§ GIVEN DATA
=== Section Start ===
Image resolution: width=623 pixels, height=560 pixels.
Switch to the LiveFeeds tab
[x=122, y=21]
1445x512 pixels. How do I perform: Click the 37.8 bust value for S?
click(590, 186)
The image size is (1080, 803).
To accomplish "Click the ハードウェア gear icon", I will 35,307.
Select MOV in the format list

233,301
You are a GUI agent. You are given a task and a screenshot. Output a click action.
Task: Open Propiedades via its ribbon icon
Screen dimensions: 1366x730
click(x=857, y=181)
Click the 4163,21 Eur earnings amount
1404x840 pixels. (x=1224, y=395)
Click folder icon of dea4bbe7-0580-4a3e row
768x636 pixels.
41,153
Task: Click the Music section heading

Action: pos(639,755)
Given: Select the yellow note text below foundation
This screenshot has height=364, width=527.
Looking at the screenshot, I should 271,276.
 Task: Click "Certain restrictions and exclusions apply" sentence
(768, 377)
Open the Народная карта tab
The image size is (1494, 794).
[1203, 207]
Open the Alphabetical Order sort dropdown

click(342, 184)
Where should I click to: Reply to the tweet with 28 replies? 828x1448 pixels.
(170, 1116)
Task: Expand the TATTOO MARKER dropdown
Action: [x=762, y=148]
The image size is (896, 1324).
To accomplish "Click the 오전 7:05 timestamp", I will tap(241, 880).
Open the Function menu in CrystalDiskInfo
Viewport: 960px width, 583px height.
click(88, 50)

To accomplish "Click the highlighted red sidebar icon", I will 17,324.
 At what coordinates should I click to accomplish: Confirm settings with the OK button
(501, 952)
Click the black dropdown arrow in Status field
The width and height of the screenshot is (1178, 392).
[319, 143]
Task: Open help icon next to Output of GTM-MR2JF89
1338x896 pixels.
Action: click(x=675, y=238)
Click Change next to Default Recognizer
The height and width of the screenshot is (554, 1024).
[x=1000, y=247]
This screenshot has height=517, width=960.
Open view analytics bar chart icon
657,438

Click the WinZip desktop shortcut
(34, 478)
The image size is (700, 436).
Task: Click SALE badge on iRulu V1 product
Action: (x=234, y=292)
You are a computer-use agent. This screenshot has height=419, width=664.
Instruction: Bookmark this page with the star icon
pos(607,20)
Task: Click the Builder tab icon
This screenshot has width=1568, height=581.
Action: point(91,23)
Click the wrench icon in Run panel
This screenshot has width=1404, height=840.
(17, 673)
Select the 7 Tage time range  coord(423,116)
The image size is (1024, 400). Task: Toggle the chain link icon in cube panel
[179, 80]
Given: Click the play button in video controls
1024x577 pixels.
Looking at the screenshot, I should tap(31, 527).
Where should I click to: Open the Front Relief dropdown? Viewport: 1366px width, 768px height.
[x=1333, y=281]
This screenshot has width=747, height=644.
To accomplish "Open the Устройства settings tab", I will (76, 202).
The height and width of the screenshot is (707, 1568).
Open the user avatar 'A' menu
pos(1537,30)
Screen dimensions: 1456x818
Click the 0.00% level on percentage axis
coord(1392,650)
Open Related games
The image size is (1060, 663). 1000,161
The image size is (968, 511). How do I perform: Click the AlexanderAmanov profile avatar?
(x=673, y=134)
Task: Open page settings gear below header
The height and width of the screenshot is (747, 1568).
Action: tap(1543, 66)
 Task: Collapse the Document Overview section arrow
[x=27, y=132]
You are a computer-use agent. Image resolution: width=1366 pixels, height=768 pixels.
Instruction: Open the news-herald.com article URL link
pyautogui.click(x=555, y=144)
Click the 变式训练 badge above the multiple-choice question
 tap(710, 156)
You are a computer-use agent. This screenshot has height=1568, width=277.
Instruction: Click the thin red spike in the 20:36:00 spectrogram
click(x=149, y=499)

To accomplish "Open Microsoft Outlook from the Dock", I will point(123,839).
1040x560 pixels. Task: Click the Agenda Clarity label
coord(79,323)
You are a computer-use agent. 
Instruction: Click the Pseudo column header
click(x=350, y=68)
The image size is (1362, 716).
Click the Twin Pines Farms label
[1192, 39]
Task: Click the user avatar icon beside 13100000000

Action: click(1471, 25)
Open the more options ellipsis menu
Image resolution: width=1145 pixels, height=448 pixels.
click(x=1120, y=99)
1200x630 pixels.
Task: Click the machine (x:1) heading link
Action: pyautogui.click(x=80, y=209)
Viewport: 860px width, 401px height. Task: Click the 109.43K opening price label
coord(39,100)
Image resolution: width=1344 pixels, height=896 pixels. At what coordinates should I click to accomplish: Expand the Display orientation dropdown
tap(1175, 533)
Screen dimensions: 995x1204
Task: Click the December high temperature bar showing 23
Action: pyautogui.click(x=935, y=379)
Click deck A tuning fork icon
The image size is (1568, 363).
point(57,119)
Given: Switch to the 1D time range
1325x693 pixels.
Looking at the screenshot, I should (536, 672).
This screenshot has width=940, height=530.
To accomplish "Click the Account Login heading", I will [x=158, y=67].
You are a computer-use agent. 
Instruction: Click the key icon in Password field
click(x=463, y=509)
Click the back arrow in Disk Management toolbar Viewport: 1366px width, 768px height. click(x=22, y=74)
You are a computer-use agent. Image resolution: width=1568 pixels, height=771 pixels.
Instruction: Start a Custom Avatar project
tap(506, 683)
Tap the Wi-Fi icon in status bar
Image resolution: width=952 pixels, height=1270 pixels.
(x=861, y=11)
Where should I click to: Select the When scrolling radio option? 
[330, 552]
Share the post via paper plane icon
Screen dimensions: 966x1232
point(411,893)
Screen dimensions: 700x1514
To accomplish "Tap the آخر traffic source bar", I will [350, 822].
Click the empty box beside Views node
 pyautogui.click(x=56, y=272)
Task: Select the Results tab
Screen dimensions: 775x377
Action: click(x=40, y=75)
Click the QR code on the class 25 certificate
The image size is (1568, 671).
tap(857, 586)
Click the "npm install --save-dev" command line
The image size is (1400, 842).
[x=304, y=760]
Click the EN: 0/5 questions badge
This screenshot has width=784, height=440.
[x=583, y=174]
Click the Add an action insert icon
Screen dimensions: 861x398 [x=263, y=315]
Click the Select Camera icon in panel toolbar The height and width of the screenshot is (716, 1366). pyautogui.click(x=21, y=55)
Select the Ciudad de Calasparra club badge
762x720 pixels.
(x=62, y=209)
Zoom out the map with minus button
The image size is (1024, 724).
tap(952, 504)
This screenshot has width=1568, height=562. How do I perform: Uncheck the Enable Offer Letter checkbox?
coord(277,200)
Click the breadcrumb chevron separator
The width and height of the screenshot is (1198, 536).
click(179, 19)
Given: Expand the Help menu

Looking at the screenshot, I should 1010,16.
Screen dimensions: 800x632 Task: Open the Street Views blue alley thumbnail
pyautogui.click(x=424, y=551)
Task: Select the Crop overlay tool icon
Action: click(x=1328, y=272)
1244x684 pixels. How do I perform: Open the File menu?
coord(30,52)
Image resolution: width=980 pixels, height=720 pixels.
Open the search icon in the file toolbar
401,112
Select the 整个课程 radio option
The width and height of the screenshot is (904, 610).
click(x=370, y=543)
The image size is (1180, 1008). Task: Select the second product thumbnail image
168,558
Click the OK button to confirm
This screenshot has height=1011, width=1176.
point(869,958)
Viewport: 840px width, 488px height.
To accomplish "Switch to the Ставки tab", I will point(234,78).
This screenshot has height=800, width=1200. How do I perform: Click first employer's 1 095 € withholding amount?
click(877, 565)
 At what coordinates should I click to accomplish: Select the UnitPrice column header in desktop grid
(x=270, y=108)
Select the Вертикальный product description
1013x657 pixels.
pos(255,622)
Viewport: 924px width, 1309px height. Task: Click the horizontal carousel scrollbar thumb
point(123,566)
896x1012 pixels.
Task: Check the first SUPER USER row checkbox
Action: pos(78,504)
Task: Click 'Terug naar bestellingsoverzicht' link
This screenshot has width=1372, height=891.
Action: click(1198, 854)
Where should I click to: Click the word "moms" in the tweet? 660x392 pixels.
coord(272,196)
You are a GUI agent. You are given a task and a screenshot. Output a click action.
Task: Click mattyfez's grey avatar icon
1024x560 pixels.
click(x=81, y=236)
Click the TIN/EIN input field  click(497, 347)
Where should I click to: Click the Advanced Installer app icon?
=== Section End ===
§ YOUR TASK
Write out, from the lines above, only those from the line with "Click the OK button to confirm" to the line with "Task: Click 'Terug", exactly as given, including the first and the last.

§ TASK ANSWER
Click the OK button to confirm
This screenshot has height=1011, width=1176.
point(869,958)
Viewport: 840px width, 488px height.
To accomplish "Switch to the Ставки tab", I will point(234,78).
This screenshot has height=800, width=1200. How do I perform: Click first employer's 1 095 € withholding amount?
click(877, 565)
 At what coordinates should I click to accomplish: Select the UnitPrice column header in desktop grid
(x=270, y=108)
Select the Вертикальный product description
1013x657 pixels.
pos(255,622)
Viewport: 924px width, 1309px height. Task: Click the horizontal carousel scrollbar thumb
point(123,566)
896x1012 pixels.
Task: Check the first SUPER USER row checkbox
Action: pos(78,504)
Task: Click 'Terug naar bestellingsoverzicht' link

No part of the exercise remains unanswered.